- [PROBLEM STATEMENT]: All of the entries below are to be copied word for word.

(Stored records)
^^^^

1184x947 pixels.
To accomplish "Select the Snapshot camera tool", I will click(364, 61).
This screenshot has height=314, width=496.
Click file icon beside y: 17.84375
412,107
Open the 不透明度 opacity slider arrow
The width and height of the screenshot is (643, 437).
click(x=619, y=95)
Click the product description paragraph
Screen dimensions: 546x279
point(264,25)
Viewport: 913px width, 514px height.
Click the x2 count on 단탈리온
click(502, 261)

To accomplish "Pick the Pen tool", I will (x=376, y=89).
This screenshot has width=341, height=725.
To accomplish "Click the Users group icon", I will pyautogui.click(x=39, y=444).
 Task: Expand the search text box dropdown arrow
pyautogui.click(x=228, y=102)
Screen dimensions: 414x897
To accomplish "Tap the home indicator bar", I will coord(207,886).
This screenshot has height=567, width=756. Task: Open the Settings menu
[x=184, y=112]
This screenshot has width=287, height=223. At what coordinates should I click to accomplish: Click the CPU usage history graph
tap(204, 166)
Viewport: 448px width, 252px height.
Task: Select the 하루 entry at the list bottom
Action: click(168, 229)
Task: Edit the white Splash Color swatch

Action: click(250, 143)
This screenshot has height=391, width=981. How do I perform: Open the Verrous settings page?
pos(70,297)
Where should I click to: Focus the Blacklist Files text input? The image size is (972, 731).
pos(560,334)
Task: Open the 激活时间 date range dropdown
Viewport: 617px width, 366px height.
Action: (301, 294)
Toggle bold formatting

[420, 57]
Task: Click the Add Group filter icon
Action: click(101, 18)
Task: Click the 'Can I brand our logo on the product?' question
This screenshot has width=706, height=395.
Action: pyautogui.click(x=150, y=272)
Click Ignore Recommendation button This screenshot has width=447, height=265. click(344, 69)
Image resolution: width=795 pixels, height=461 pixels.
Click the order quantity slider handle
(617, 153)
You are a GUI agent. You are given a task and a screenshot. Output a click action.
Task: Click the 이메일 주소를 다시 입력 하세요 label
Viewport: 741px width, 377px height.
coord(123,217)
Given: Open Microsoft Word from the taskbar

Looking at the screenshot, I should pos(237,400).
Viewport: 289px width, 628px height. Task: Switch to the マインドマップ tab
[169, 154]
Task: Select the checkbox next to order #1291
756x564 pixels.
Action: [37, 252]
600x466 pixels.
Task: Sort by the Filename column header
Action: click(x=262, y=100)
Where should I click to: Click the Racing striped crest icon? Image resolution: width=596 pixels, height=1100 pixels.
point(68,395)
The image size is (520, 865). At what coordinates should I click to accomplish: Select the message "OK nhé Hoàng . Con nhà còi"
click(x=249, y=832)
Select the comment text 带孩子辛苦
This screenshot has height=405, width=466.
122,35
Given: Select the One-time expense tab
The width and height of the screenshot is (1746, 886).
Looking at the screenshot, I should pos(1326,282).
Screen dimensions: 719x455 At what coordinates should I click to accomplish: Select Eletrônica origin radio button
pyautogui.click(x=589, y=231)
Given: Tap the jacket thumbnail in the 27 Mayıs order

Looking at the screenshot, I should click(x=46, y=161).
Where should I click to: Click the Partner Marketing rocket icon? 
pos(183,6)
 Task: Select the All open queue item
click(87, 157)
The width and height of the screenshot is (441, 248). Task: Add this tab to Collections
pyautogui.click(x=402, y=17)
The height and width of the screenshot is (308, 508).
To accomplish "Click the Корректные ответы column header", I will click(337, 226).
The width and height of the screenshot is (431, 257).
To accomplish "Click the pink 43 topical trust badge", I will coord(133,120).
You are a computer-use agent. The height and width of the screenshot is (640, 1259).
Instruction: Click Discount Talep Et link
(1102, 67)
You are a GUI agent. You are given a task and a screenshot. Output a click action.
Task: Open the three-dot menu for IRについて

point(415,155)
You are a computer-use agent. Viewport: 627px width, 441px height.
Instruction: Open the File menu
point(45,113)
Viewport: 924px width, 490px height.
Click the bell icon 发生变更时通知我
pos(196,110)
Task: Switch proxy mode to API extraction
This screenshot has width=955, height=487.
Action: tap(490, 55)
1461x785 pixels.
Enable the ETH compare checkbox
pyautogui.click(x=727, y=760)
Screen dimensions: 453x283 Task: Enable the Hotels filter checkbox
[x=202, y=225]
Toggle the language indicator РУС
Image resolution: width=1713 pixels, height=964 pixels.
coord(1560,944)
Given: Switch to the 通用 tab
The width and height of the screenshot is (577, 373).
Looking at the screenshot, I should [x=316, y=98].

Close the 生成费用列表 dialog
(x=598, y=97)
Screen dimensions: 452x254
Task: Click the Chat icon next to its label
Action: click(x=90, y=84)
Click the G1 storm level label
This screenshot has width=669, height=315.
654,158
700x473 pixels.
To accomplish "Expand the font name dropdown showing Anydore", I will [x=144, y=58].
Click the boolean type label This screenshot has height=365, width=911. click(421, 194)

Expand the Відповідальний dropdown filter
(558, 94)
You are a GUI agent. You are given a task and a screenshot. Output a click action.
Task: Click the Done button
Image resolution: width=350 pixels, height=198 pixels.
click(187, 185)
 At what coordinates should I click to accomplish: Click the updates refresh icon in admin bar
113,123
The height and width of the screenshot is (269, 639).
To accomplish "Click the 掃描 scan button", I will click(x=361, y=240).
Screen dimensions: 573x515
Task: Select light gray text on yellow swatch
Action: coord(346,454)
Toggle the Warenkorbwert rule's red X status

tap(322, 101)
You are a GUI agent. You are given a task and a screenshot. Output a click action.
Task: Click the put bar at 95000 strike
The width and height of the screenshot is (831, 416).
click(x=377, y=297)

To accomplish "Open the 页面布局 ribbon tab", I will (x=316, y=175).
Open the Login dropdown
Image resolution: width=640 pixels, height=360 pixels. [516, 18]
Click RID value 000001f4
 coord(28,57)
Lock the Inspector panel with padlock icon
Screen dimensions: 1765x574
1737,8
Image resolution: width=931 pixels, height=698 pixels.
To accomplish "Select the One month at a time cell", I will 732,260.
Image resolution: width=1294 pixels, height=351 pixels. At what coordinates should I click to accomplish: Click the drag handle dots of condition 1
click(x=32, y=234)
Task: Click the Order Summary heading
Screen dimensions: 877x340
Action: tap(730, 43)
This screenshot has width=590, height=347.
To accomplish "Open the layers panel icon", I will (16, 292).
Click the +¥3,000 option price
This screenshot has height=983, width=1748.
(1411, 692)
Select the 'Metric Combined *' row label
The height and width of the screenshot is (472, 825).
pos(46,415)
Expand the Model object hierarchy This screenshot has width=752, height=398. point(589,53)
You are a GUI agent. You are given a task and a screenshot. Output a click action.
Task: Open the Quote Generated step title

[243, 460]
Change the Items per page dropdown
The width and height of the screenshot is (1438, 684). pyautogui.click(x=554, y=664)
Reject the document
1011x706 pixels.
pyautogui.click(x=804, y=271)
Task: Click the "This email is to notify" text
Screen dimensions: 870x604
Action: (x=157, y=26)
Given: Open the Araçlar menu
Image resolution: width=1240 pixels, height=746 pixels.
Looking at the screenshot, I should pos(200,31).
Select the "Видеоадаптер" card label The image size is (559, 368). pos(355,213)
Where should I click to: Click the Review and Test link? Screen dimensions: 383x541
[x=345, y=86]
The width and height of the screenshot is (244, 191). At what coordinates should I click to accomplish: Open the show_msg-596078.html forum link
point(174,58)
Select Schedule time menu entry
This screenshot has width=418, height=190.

^^^^

- [REPLY TO THE EXERCISE]:
1184x947 pixels.
To accomplish "Select the Snapshot camera tool", I will click(364, 61).
This screenshot has height=314, width=496.
Click file icon beside y: 17.84375
412,107
Open the 不透明度 opacity slider arrow
The width and height of the screenshot is (643, 437).
click(x=619, y=95)
Click the product description paragraph
Screen dimensions: 546x279
point(264,25)
Viewport: 913px width, 514px height.
Click the x2 count on 단탈리온
click(502, 261)

To accomplish "Pick the Pen tool", I will (x=376, y=89).
This screenshot has width=341, height=725.
To accomplish "Click the Users group icon", I will pyautogui.click(x=39, y=444).
 Task: Expand the search text box dropdown arrow
pyautogui.click(x=228, y=102)
Screen dimensions: 414x897
To accomplish "Tap the home indicator bar", I will coord(207,886).
This screenshot has height=567, width=756. Task: Open the Settings menu
[x=184, y=112]
This screenshot has width=287, height=223. At what coordinates should I click to accomplish: Click the CPU usage history graph
tap(204, 166)
Viewport: 448px width, 252px height.
Task: Select the 하루 entry at the list bottom
Action: click(168, 229)
Task: Edit the white Splash Color swatch

Action: click(250, 143)
This screenshot has height=391, width=981. How do I perform: Open the Verrous settings page?
pos(70,297)
Where should I click to: Focus the Blacklist Files text input? The image size is (972, 731).
pos(560,334)
Task: Open the 激活时间 date range dropdown
Viewport: 617px width, 366px height.
Action: (301, 294)
Toggle bold formatting

[420, 57]
Task: Click the Add Group filter icon
Action: click(101, 18)
Task: Click the 'Can I brand our logo on the product?' question
This screenshot has width=706, height=395.
Action: pyautogui.click(x=150, y=272)
Click Ignore Recommendation button This screenshot has width=447, height=265. click(344, 69)
Image resolution: width=795 pixels, height=461 pixels.
Click the order quantity slider handle
(617, 153)
You are a GUI agent. You are given a task and a screenshot. Output a click action.
Task: Click the 이메일 주소를 다시 입력 하세요 label
Viewport: 741px width, 377px height.
coord(123,217)
Given: Open Microsoft Word from the taskbar

Looking at the screenshot, I should pos(237,400).
Viewport: 289px width, 628px height. Task: Switch to the マインドマップ tab
[169, 154]
Task: Select the checkbox next to order #1291
756x564 pixels.
Action: [37, 252]
600x466 pixels.
Task: Sort by the Filename column header
Action: click(x=262, y=100)
Where should I click to: Click the Racing striped crest icon? Image resolution: width=596 pixels, height=1100 pixels.
point(68,395)
The image size is (520, 865). At what coordinates should I click to accomplish: Select the message "OK nhé Hoàng . Con nhà còi"
click(x=249, y=832)
Select the comment text 带孩子辛苦
This screenshot has height=405, width=466.
122,35
Given: Select the One-time expense tab
The width and height of the screenshot is (1746, 886).
Looking at the screenshot, I should pos(1326,282).
Screen dimensions: 719x455 At what coordinates should I click to accomplish: Select Eletrônica origin radio button
pyautogui.click(x=589, y=231)
Given: Tap the jacket thumbnail in the 27 Mayıs order

Looking at the screenshot, I should click(x=46, y=161).
Where should I click to: Click the Partner Marketing rocket icon? 
pos(183,6)
 Task: Select the All open queue item
click(87, 157)
The width and height of the screenshot is (441, 248). Task: Add this tab to Collections
pyautogui.click(x=402, y=17)
The height and width of the screenshot is (308, 508).
To accomplish "Click the Корректные ответы column header", I will click(337, 226).
The width and height of the screenshot is (431, 257).
To accomplish "Click the pink 43 topical trust badge", I will coord(133,120).
You are a computer-use agent. The height and width of the screenshot is (640, 1259).
Instruction: Click Discount Talep Et link
(1102, 67)
You are a GUI agent. You are given a task and a screenshot. Output a click action.
Task: Open the three-dot menu for IRについて

point(415,155)
You are a computer-use agent. Viewport: 627px width, 441px height.
Instruction: Open the File menu
point(45,113)
Viewport: 924px width, 490px height.
Click the bell icon 发生变更时通知我
pos(196,110)
Task: Switch proxy mode to API extraction
This screenshot has width=955, height=487.
Action: tap(490, 55)
1461x785 pixels.
Enable the ETH compare checkbox
pyautogui.click(x=727, y=760)
Screen dimensions: 453x283 Task: Enable the Hotels filter checkbox
[x=202, y=225]
Toggle the language indicator РУС
Image resolution: width=1713 pixels, height=964 pixels.
coord(1560,944)
Given: Switch to the 通用 tab
The width and height of the screenshot is (577, 373).
Looking at the screenshot, I should [x=316, y=98].

Close the 生成费用列表 dialog
(x=598, y=97)
Screen dimensions: 452x254
Task: Click the Chat icon next to its label
Action: click(x=90, y=84)
Click the G1 storm level label
This screenshot has width=669, height=315.
654,158
700x473 pixels.
To accomplish "Expand the font name dropdown showing Anydore", I will [x=144, y=58].
Click the boolean type label This screenshot has height=365, width=911. click(421, 194)

Expand the Відповідальний dropdown filter
(558, 94)
You are a GUI agent. You are given a task and a screenshot. Output a click action.
Task: Click the Done button
Image resolution: width=350 pixels, height=198 pixels.
click(187, 185)
 At what coordinates should I click to accomplish: Click the updates refresh icon in admin bar
113,123
The height and width of the screenshot is (269, 639).
To accomplish "Click the 掃描 scan button", I will click(x=361, y=240).
Screen dimensions: 573x515
Task: Select light gray text on yellow swatch
Action: coord(346,454)
Toggle the Warenkorbwert rule's red X status

tap(322, 101)
You are a GUI agent. You are given a task and a screenshot. Output a click action.
Task: Click the put bar at 95000 strike
The width and height of the screenshot is (831, 416).
click(x=377, y=297)

To accomplish "Open the 页面布局 ribbon tab", I will (x=316, y=175).
Open the Login dropdown
Image resolution: width=640 pixels, height=360 pixels. [516, 18]
Click RID value 000001f4
 coord(28,57)
Lock the Inspector panel with padlock icon
Screen dimensions: 1765x574
1737,8
Image resolution: width=931 pixels, height=698 pixels.
To accomplish "Select the One month at a time cell", I will 732,260.
Image resolution: width=1294 pixels, height=351 pixels. At what coordinates should I click to accomplish: Click the drag handle dots of condition 1
click(x=32, y=234)
Task: Click the Order Summary heading
Screen dimensions: 877x340
Action: tap(730, 43)
This screenshot has width=590, height=347.
To accomplish "Open the layers panel icon", I will (16, 292).
Click the +¥3,000 option price
This screenshot has height=983, width=1748.
(1411, 692)
Select the 'Metric Combined *' row label
The height and width of the screenshot is (472, 825).
pos(46,415)
Expand the Model object hierarchy This screenshot has width=752, height=398. point(589,53)
You are a GUI agent. You are given a task and a screenshot. Output a click action.
Task: Open the Quote Generated step title

[243, 460]
Change the Items per page dropdown
The width and height of the screenshot is (1438, 684). pyautogui.click(x=554, y=664)
Reject the document
1011x706 pixels.
pyautogui.click(x=804, y=271)
Task: Click the "This email is to notify" text
Screen dimensions: 870x604
Action: (x=157, y=26)
Given: Open the Araçlar menu
Image resolution: width=1240 pixels, height=746 pixels.
Looking at the screenshot, I should pos(200,31).
Select the "Видеоадаптер" card label The image size is (559, 368). pos(355,213)
Where should I click to: Click the Review and Test link? Screen dimensions: 383x541
[x=345, y=86]
The width and height of the screenshot is (244, 191). At what coordinates should I click to accomplish: Open the show_msg-596078.html forum link
point(174,58)
Select Schedule time menu entry
This screenshot has width=418, height=190.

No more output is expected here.